Gordon Campbell on reforming Parliament’s toxic culture, and the Christian right

First published on Werewolf

Parliament debating chamberIt would be nice to think Parliament was a forum where rationality ruled – and where policies are raised and evaluated in terms of their contribution to the greater good. Obviously, it isn’t like that. Long ago, politics was defined as a blood sport, and many MPs feel pretty chuffed about their take-no-prisoners approach to the business of the House. As a result, most days in the debating chamber look like a verbal version of Mixed Martial Arts – where the aim is to damage one’s political opponents by any means available, while protecting one’s own vital parts as best one can. Verbal violence, rank gossip and strategic leaks of information are all seen as valid weapons in the arsenal of one-upmanship.

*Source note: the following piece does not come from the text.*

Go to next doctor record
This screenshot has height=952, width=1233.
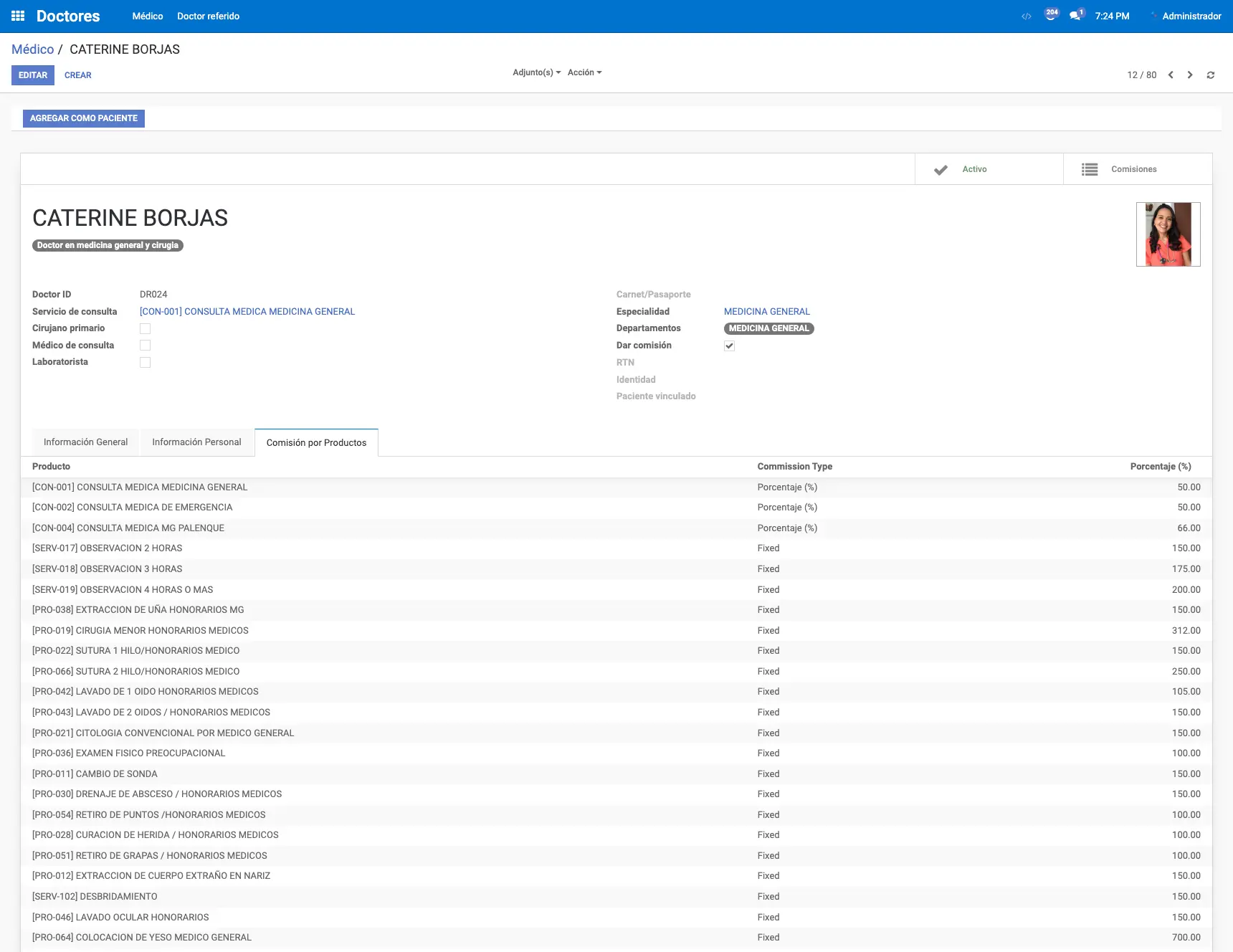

Given those noxious aims and means, it shouldn’t be all that surprising that the working environment of Parliament is so poisonous. Each of the parties locked in combat contain members who are jostling within their own ranks for power and influence – and these festering rivalries get readily displaced onto the (disposable) staff who occupy the bottom rungs of the hierarchies of power. Insane deadlines, stress and abuse are common by-products. The general public also regularly contributes to the problem. Since the public expect better from their elected representatives, they often vent their anger and disappointment onto any parliamentary and electorate staffers who stray within reach.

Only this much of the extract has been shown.